Staying ready for what’s sure to be a quirky and challenging restart will be the players’ focus, but that isn’t exactly easy with training facilities, whether run by teams or private workout spots that players frequent in the off-seasons, shuttered for the foreseeable future.

It’s essentially another off-season to manage. One without all of the resources they’re used to.

"In the next few days, I’ll be talking to my dad about a lot of different ideas about how we go about the next couple of months," Bichette said. "How much I want to stay ready and how much I want to take a break and then just ramp back up. Same goes with working out. Me and my trainer will come with an idea of what’s going on."

Bichette says infielder Santiago Espinal, a Miami native, and outfielder Forrest Wall, a product of Winter Park, Fla., near Orlando, are planning to train alongside him in the Tampa area.

Like many, however, Bichette’s immediate focus is on the virus and doing his part.

"Everybody, not just us as players, has a responsibility, especially as young people, to try to do our best to stay inside and do our best to stop spreading this thing," Bichette said. "My career, my future is kind of in the rear view right now. I’m focused on what I’ve got to do right now."

THE BUSINESS SIDE

Behind the scenes, the COVID-19 shutdown on the eve of the season has league executives and the MLB Players Association scrambling to find common ground on a number of issues on the business side of things.

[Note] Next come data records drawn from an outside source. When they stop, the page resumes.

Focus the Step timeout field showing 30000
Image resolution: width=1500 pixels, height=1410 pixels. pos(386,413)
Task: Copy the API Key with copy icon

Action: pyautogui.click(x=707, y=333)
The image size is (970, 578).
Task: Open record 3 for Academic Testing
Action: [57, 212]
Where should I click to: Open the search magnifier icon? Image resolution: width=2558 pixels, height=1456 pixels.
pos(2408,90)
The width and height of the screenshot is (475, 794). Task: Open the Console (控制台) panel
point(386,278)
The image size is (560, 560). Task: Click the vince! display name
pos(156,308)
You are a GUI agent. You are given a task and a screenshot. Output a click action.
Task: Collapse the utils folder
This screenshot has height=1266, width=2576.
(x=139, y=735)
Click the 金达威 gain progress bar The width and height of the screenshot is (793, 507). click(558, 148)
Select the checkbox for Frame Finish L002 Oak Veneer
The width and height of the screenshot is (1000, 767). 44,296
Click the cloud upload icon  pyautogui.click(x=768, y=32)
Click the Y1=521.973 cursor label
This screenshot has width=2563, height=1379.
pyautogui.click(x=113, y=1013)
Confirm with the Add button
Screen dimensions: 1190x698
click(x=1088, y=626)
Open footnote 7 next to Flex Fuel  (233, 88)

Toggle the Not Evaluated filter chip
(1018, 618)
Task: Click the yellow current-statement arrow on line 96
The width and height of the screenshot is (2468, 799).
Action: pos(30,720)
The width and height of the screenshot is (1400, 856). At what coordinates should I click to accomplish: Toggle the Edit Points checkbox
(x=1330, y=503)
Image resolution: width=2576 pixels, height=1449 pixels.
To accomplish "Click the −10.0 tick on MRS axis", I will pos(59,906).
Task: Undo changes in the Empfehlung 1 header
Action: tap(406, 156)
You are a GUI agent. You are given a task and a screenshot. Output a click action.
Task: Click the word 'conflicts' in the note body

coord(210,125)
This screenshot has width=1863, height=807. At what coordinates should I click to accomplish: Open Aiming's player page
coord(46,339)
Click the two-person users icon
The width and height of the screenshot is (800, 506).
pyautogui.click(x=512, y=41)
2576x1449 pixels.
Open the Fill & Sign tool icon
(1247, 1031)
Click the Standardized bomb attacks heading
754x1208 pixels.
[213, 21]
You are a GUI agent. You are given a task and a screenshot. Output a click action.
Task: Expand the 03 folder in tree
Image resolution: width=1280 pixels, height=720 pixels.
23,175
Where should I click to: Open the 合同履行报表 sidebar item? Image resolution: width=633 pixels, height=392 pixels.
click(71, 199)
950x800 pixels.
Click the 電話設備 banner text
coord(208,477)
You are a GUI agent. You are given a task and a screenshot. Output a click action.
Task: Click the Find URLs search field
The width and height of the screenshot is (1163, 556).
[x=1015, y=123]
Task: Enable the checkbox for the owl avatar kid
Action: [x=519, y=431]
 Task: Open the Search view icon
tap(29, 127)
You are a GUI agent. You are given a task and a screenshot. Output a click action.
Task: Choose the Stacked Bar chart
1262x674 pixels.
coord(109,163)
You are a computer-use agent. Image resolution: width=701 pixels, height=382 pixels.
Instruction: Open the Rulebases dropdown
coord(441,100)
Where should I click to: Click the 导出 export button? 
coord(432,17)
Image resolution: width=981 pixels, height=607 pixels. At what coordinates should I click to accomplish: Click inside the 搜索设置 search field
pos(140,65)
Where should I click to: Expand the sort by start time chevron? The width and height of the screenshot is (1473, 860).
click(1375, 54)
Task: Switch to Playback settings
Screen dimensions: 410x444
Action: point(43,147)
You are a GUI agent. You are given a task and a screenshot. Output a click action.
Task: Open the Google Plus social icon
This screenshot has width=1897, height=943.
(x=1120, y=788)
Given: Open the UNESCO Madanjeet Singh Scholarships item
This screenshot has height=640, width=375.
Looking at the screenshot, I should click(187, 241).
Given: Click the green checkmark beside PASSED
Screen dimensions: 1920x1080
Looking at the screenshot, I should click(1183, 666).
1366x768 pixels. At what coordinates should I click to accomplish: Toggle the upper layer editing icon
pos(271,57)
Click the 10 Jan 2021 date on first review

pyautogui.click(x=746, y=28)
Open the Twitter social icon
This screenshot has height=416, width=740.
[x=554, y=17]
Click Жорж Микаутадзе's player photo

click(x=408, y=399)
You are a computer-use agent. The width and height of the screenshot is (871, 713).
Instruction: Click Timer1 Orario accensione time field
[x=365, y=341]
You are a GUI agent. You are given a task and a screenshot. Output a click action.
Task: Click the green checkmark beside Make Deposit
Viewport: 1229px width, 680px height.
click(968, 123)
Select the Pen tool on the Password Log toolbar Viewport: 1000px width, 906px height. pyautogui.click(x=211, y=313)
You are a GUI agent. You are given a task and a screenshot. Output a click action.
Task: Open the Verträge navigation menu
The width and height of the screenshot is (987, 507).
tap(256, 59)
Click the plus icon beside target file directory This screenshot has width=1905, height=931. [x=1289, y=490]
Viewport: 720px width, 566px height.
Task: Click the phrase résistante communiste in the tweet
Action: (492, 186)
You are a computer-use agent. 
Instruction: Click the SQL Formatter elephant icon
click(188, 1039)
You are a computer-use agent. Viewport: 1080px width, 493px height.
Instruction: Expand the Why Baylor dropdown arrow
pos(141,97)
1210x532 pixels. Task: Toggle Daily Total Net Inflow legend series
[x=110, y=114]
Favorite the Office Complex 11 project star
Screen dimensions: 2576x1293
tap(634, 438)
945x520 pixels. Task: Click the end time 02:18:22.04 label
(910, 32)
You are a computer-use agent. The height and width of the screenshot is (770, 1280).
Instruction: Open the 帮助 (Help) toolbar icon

They’re issues that players are keenly aware of, even one with just 46 games and 63 days of big-league service time like Bichette.

As players milled around the TD Ballpark clubhouse this week, the topic was being discussed.

"There’s so many logistics, too, for us players, that we need to figure out," Bichette said. "Service time and money and everything. That’s something the players association has to figure out, so those are big discussions we’re having in the clubhouse and, hopefully, we get that sorted out soon with the league."

The service time issue could get contentious, and it gets even trickier if the entire season is wiped out.

A player needs to spend 172 days on a major-league roster in order to accrue a year of service time.

But it’s clear the 2020 campaign will now feature significantly less than the 186 days it was originally spread out over, leaving the league and the PA to find some pro-rated ground.

A schedule starting on June 1 would give them 119 days through the end of what would be a normal regular season, finishing on the final Sunday in September.

Then there’s the process of going through contract language and finding a way to pro-rate vesting options — a pitcher’s contract may vest for 2021 with 150 innings pitched in 2020, but what if 150 innings isn’t realistically attainable during a shortened schedule? — and playing time incentives, while also trying to figure out how fewer games will impact future arbitration cases.

The draft, scheduled for June 10-12 in Omaha, has also been a hot topic.

Baseball shut down all travel for scouts this week, both domestic and international, and there’s already talk of combining the 2020 and 2021 draft classes and skipping this year’s selection process altogether.

While that’s far from ideal, everything is simply at the workshopping stage with so much uncertainty and any semblance of normalcy still weeks away.

With no baseball in sight and the economic landscape the sport returns to a terrifying unknown, drafts, contracts and service time will be hashed out by those with vested interests when the time is right.

In the meantime, wash your hands and wait.